Here are this year’s winners (from the Guardian newspaper):

Medicine: Brian Witcombe of Gloucester and Dan Meyer of Antioch, Tennessee, for their report in the British Medical Journal, “Sword Swallowing and its Side-Effects” [Who knew sword swallowing could hurt your throat?]

Physics: L. Mahadevan of Harvard and Enrique Cerda Villablanca of Santiago University, Chile, for studying how sheets become wrinkled

Biology: Johanna van Bronswijk of Eindhoven University of Technology, Netherlands, for a census of the mites, insects, spiders, pseudoscorpions, crustaceans, bacteria, algae, ferns and fungi with whom we share our beds

Chemistry: Mayu Yamamoto of the International Medical Centre of Japan, for developing a way to extract vanilla essence from cow dung

Linguistics: Juant Manuel Toro, Josep Trobalon and Núria Sebastián-Gallés, of Barcelona University, for showing that rats cannot tell the difference between a person speaking Japanese backwards and a person speaking Dutch backwards

Literature: Glenda Browne of Australia, for her study of the word “the” and the problems it causes when indexing

Peace: The Air Force Wright Laboratory, Dayton, Ohio, for instigating research on a chemical weapon to make enemy soldiers sexually irresistible to each other

Nutrition: Brian Wansink of Cornell University, for exploring the seemingly boundless appetites of human beings by feeding them with a self-refilling, bottomless bowl of soup

Economics: Kuo Cheng Hsieh, of Taiwan, for patenting a device that catches bank robbers by dropping a net over them

Aviation: Patricia V Agostino, Santiago A Plano and Diego A Golombek of Argentina, for the discovery that Viagra aids jetlag recovery in hamsters

3 Comments
  1. Erica Vetsch's avatar
    Friday, October 5, 2007 9:42 am

    These were hilarious.
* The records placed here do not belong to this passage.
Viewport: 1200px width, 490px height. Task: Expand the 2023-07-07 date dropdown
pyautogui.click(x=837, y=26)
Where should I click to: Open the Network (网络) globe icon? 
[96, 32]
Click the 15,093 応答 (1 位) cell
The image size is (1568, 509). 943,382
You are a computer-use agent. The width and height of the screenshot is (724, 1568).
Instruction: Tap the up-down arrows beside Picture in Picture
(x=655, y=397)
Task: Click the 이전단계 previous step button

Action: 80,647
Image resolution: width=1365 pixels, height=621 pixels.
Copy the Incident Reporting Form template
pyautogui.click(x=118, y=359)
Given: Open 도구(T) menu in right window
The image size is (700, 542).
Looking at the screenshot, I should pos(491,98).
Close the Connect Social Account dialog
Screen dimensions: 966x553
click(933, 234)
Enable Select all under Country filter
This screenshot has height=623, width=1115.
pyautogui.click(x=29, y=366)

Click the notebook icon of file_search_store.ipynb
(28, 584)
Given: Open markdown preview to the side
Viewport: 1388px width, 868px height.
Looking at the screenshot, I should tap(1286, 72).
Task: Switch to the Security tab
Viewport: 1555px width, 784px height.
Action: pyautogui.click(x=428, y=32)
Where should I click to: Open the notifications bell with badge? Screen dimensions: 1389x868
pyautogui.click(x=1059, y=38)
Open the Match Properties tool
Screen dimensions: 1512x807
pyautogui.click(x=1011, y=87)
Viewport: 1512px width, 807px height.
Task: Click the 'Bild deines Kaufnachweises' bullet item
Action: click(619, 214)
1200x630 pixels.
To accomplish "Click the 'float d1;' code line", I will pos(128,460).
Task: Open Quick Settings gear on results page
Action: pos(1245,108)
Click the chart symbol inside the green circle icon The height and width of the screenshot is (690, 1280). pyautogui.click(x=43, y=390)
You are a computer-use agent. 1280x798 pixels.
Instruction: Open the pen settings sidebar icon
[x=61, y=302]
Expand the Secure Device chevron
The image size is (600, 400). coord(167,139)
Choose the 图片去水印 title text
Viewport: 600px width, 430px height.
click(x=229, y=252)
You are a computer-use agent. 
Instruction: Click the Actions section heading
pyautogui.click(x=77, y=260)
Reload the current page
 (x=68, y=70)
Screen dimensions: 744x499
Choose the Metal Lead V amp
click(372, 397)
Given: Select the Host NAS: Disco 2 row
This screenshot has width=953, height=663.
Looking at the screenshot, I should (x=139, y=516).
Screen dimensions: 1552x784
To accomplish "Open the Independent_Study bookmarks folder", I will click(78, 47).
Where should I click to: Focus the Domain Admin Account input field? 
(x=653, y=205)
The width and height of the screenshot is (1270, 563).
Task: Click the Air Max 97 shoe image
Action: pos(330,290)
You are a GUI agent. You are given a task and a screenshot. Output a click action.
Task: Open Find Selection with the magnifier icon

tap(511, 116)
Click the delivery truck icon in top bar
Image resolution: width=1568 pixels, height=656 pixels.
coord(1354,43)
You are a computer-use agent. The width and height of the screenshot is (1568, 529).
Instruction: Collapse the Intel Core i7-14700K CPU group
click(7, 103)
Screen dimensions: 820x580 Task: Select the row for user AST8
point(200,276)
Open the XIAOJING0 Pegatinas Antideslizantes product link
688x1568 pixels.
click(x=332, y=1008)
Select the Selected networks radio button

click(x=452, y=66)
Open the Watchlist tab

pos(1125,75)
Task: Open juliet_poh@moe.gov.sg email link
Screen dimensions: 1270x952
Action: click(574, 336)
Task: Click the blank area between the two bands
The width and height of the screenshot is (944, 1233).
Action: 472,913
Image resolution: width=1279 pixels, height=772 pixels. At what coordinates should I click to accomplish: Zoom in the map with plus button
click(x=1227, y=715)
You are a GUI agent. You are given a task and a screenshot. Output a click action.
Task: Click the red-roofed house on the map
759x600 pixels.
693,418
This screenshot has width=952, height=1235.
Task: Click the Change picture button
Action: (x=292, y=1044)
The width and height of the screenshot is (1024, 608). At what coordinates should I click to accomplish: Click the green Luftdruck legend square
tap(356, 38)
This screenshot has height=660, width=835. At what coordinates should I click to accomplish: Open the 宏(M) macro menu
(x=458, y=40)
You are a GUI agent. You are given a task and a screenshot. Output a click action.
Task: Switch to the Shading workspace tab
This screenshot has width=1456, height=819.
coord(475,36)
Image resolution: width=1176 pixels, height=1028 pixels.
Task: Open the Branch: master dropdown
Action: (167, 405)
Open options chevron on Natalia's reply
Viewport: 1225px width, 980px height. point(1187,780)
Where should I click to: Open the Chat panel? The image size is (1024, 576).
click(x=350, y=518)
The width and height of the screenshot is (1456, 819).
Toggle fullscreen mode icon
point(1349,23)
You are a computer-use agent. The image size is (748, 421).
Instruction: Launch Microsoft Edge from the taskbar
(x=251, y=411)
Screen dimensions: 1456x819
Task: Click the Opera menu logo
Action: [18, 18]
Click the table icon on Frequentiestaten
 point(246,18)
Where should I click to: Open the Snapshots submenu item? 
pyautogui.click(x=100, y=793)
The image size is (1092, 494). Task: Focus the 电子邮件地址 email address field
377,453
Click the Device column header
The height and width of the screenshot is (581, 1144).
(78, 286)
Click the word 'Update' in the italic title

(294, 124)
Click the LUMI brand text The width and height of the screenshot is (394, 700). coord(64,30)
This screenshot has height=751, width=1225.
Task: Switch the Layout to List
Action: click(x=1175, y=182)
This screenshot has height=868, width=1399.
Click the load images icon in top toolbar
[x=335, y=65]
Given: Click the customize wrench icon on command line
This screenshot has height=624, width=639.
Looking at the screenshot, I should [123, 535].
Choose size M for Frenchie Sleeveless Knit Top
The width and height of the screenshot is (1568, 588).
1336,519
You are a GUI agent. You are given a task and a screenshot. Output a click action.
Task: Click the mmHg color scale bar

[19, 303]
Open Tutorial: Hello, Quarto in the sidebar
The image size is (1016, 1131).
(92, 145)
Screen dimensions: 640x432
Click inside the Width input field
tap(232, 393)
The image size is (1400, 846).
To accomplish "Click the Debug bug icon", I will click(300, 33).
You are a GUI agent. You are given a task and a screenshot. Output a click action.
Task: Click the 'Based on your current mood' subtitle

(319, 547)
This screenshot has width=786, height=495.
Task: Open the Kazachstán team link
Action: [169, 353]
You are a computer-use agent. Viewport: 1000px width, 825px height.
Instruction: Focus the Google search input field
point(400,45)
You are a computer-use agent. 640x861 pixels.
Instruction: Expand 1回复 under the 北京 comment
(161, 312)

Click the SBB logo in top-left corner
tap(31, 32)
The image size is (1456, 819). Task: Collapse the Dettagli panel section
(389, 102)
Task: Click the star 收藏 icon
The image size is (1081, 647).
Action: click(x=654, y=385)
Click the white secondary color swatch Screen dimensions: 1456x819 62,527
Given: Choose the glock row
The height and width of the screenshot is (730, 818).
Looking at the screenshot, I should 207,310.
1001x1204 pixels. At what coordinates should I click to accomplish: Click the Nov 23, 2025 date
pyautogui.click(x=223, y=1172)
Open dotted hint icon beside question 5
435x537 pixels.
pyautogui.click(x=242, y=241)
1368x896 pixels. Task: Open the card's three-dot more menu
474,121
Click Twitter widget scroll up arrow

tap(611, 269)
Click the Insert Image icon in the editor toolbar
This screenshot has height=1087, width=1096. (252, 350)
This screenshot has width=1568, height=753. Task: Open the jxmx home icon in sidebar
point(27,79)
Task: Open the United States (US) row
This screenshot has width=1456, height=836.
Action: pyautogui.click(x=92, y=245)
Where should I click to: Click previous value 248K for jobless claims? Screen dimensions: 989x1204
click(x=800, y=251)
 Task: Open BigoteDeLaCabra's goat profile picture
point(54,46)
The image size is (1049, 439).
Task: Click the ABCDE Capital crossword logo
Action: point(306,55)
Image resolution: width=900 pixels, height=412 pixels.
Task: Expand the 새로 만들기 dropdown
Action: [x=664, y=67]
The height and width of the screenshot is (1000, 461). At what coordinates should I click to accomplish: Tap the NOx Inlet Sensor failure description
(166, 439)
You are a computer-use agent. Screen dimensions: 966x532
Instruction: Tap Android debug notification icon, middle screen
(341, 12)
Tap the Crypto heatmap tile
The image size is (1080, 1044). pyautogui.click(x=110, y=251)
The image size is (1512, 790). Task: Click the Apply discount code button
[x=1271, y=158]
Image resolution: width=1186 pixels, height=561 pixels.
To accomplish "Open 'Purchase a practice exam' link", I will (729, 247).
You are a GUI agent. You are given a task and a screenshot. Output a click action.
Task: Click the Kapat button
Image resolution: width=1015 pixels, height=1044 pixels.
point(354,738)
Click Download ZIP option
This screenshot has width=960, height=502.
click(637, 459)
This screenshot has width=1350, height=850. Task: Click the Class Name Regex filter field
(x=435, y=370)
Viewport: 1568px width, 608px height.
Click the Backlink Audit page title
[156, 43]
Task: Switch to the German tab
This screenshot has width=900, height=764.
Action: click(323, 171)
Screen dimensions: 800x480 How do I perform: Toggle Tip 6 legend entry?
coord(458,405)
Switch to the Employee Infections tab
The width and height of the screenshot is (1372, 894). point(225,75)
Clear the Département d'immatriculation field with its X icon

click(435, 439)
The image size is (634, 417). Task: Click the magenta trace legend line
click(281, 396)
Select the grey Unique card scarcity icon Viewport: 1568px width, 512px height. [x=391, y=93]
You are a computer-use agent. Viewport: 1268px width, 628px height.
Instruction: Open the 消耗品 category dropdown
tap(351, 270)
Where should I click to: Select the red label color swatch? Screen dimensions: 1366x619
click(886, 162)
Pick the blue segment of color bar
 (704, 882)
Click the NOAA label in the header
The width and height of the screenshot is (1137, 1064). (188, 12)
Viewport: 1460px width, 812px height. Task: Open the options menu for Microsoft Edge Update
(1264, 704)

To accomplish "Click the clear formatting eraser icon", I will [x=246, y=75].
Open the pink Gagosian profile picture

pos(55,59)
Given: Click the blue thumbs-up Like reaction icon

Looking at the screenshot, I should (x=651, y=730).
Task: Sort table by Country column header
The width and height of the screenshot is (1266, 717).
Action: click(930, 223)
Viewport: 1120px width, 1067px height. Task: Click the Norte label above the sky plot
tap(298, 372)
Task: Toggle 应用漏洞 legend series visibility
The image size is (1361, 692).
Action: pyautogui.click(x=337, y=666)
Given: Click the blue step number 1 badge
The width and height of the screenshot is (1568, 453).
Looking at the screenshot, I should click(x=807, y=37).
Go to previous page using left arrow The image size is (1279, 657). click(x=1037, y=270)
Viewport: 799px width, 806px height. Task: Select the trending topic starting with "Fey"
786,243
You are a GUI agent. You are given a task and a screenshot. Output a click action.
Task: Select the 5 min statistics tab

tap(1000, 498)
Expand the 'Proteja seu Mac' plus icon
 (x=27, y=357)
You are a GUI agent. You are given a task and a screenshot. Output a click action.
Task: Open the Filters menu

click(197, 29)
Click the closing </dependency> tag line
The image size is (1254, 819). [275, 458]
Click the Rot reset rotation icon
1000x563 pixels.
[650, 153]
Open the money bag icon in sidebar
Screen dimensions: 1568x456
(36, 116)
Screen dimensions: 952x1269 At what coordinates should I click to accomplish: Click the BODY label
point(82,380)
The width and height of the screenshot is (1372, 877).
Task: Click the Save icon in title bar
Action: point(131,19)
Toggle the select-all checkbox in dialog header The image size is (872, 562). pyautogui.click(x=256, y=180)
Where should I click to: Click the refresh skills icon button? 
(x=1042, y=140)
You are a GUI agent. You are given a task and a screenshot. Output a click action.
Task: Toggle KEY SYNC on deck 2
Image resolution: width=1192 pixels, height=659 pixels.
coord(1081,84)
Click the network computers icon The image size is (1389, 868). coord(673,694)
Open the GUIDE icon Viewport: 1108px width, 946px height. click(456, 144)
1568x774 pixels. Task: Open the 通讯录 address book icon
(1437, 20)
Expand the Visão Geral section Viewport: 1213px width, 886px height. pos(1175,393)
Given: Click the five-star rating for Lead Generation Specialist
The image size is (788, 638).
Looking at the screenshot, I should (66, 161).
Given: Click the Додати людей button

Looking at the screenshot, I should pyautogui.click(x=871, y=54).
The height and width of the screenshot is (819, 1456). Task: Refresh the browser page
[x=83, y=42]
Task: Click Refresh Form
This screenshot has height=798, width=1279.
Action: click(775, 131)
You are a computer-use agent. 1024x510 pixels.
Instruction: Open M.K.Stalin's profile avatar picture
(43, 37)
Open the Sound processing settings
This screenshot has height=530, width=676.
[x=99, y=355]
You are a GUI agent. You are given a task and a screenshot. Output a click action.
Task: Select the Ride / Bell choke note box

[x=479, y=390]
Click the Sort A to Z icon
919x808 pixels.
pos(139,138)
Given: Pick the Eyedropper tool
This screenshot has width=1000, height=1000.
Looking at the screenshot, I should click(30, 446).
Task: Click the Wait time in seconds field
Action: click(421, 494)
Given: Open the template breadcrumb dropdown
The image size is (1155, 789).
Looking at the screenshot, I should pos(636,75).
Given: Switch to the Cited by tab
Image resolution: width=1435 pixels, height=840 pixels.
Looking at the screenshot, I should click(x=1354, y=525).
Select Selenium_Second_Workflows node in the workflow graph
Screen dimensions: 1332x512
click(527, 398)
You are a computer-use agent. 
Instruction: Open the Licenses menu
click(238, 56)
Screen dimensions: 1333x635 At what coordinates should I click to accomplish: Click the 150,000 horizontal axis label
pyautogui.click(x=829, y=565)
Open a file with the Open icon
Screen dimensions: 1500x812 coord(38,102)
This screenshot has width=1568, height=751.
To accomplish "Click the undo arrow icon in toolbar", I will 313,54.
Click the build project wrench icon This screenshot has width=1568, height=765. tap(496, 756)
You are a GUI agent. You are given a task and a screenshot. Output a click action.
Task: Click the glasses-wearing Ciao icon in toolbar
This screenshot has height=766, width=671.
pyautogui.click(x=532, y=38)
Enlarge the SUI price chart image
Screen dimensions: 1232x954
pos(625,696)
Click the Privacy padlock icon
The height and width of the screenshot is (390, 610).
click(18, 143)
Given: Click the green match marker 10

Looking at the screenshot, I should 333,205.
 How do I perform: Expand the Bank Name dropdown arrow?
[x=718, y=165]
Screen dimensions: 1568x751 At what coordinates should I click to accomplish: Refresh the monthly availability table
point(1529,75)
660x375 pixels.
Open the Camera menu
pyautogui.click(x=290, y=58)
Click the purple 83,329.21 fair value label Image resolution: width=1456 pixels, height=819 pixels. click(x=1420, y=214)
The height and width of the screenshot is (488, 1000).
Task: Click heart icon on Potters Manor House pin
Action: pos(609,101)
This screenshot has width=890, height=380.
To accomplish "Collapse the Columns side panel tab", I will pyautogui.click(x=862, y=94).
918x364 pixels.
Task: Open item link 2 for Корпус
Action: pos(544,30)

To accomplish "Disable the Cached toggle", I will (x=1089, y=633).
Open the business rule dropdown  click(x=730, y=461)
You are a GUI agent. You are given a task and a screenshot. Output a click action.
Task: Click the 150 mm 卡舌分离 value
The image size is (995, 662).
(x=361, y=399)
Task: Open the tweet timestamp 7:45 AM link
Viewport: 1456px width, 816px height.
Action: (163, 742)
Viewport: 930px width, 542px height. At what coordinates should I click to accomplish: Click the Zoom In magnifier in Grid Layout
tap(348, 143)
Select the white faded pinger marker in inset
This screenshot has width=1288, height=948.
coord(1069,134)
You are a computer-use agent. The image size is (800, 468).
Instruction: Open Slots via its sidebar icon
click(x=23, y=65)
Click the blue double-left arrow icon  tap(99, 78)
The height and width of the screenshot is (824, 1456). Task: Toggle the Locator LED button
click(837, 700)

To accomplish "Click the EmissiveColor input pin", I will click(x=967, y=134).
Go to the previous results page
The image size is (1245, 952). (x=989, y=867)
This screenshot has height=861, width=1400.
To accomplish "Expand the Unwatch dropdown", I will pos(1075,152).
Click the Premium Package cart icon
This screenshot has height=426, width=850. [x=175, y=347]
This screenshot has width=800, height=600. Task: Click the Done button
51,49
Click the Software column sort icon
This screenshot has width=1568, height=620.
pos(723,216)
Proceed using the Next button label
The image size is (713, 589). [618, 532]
The peace prize is just downright scary! And I never thought about jetlagged hamsters.

    I am never using vanilla extract again.

    Like

  2. Rachel's avatar
    Friday, October 5, 2007 3:42 pm

    LOVE the literature one! There needs to be some sort of standard for indexing with the word “the”. It drives me crazy that EVERYONE files them differently!

    Like

  3. PatriciaW's avatar
    Friday, October 5, 2007 8:46 pm

    I’m speechless! And I’ll be reading the vanilla flavor label very carefully.